Referring to FIG. 2, it will be understood that the use of the two switches 11 and 13 in series and the intermediate hold capacitor 12 results in excellent isolation between input and output during the hold period. In this regard, the parasitic capacitances 17--22 are small compared with the hold capacitors 12 and 14. Parasitic capacitances 17--22 form a two-stage capacitor divider, the first stage consisting of series capacitance 18 with shunt capacitances 17 and 19, and the second stage consisting of series capacitance 21 and shunt capacitances 20 and 22.

Referring again to FIG. 1, the opening of switch 11 is indicated as controlled by switch 25 which upon closing connects voltage source 26 with control 27 for switch 11. Likewise, the opening of switch 13 is indicated as controlled by switch 28, which upon closing connects voltage source 29 with control 30 for switch 13. A common control for switches 25 and 28 is indicated at 31, there being a suitable delay device 32 operating between the control 31 and the switch 25 to achieve the delay referred to above.

Means is also provided to correct for the transient or change in voltage across the hold capacitor 14 due to switching. That means, referred to generally at 33, is connected with one terminal 14a of the second capacitor 14 for supplying electrical charge thereto sufficient to compensate for the change in charge developing at 14 in response to opening of switch 13. The compensation may for example be considered as producing a voltage transient equal and opposite to that produced by the switching. Typically, the compensation means may include an auxiliary voltage source 34, an auxiliary switch 35, and an auxiliary capacitor 36 disconnected by (opening of) the auxiliary switch 35 from series connection between the auxiliary voltage source 34 and the terminal 14a of hold capacitor 14 in timed relation to opening of the second switch 13. Thus, switch 35 may be opened by control 31 at the same time switch 28 is closed to effect opening of switch 13.

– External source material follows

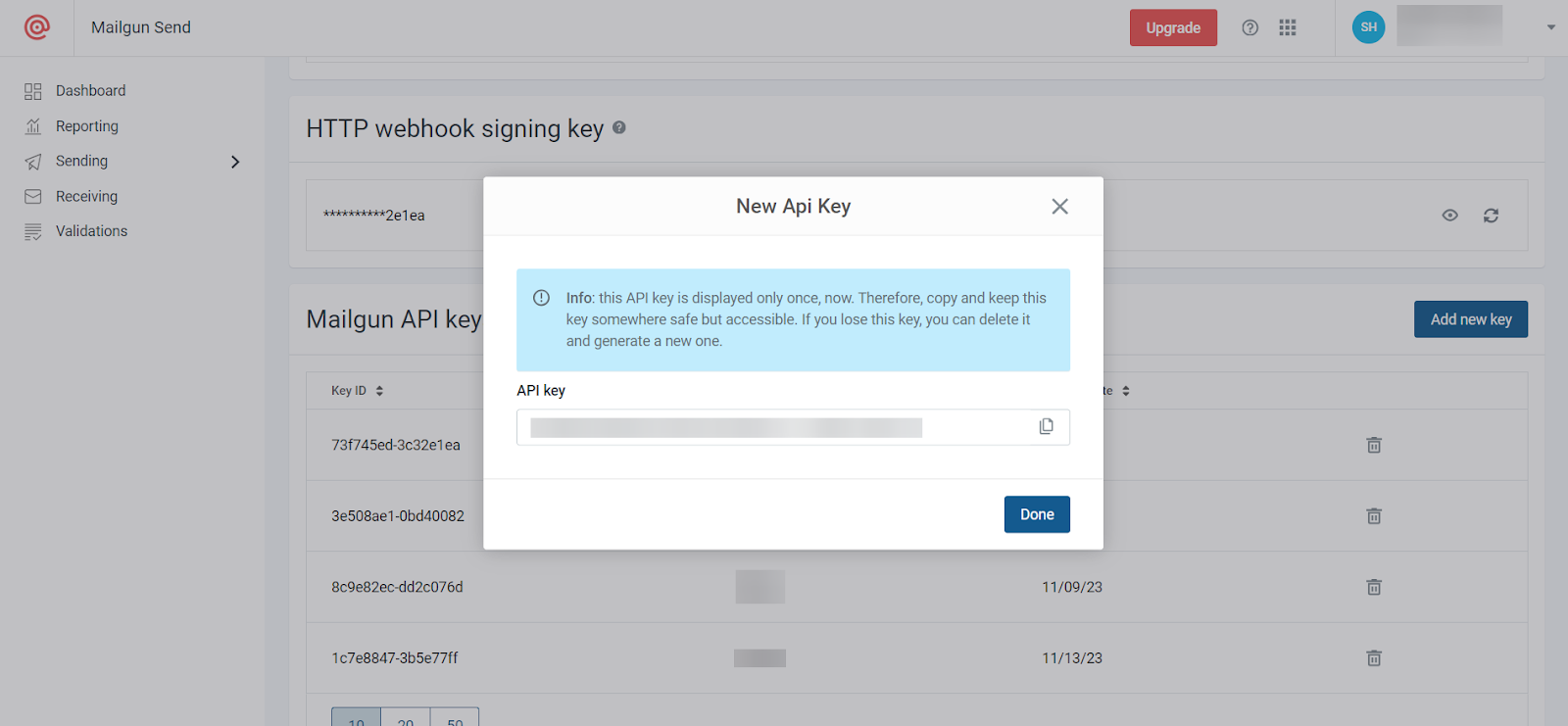Click the SH avatar icon
1568x726 pixels.
coord(1368,26)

It will also be noted that the voltage source 29 is connected between switch 28 and the second input terminal 15b of the differential amplifier 15. Accordingly, if the gain of the amplifier 15 is unity, the amplifier output e0 is equal to the voltage across the hold capacitor. Other amplifier gains are of course possible.

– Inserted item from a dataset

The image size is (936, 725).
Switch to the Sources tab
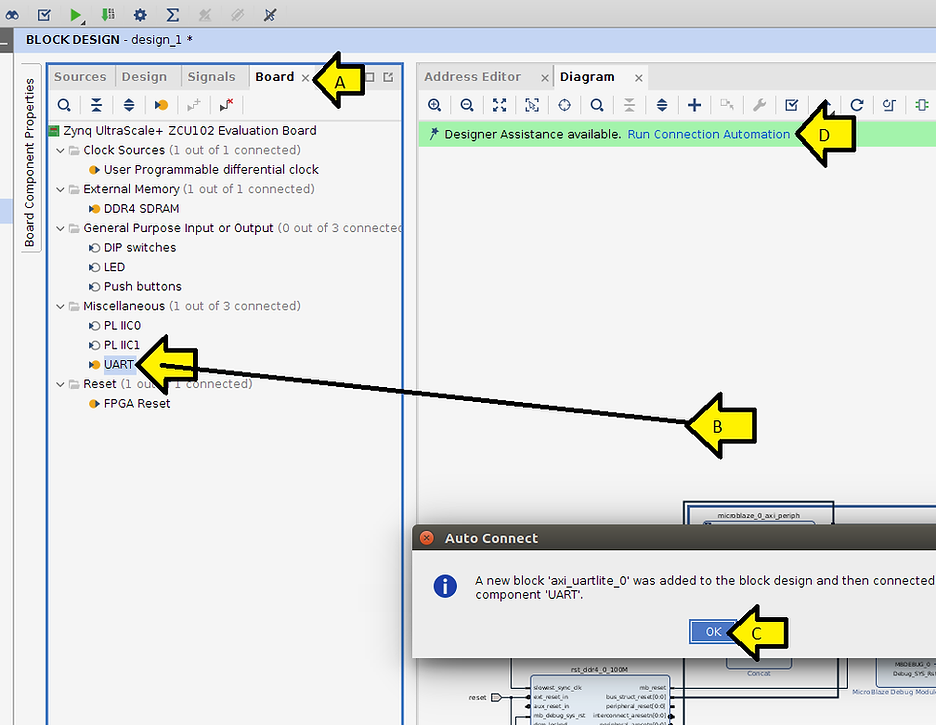[x=80, y=77]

Referring now to FIG. 3, the input and output amplifiers are designated at 110 and 115; the two switches (corresponding to switches 11 and 13) are indicated at 111 and 113 as N-channel junction field effect transistors; and the two hold capacitors (corresponding to capacitors 12 and 14) indicated at 112 and 114. Switch 111 is switched off (into hold mode) by turning on transistor 116, which connects the gate of 111 to negative voltage source 117. Appropriate time delay is provided by capacitor 118 on the base of 116. Note also that the gate of 111 is referred at 119 to the second input terminal of input differential amplifier 110, the input voltage ei being applied to the first input terminal of that amplifier.

The second switch 113 has its gate referred at 120 to the second input terminal of output differential amplifier 115. A constant voltage, referenced at 121 to the output of amplifier 115, is developed across the Zener diode 122 driven by constant current source transistor 123. A differential current switch, comprising transistors 124 and 125 provides control for switch 113, and also provides a "jump" or transient compensation voltage at potentiometer 126 and applied via capacitor 127 to the connection 128 between the switch 113 and the differential amplifier 115.

The control voltage for the second switch 113 is clamped to the reference voltage at point 129 by the diode 130.

The bases of the switching transistors 116, 124 and 125 are connected to the control voltage input terminals 132 via the buffer stage 133, and comprising transistors 134 and 135, to provide isolation from that voltage which may be subject to variation.

Finally, the intermediate hold capacitor 112 maintains approximately the voltage at hold capacitor 114.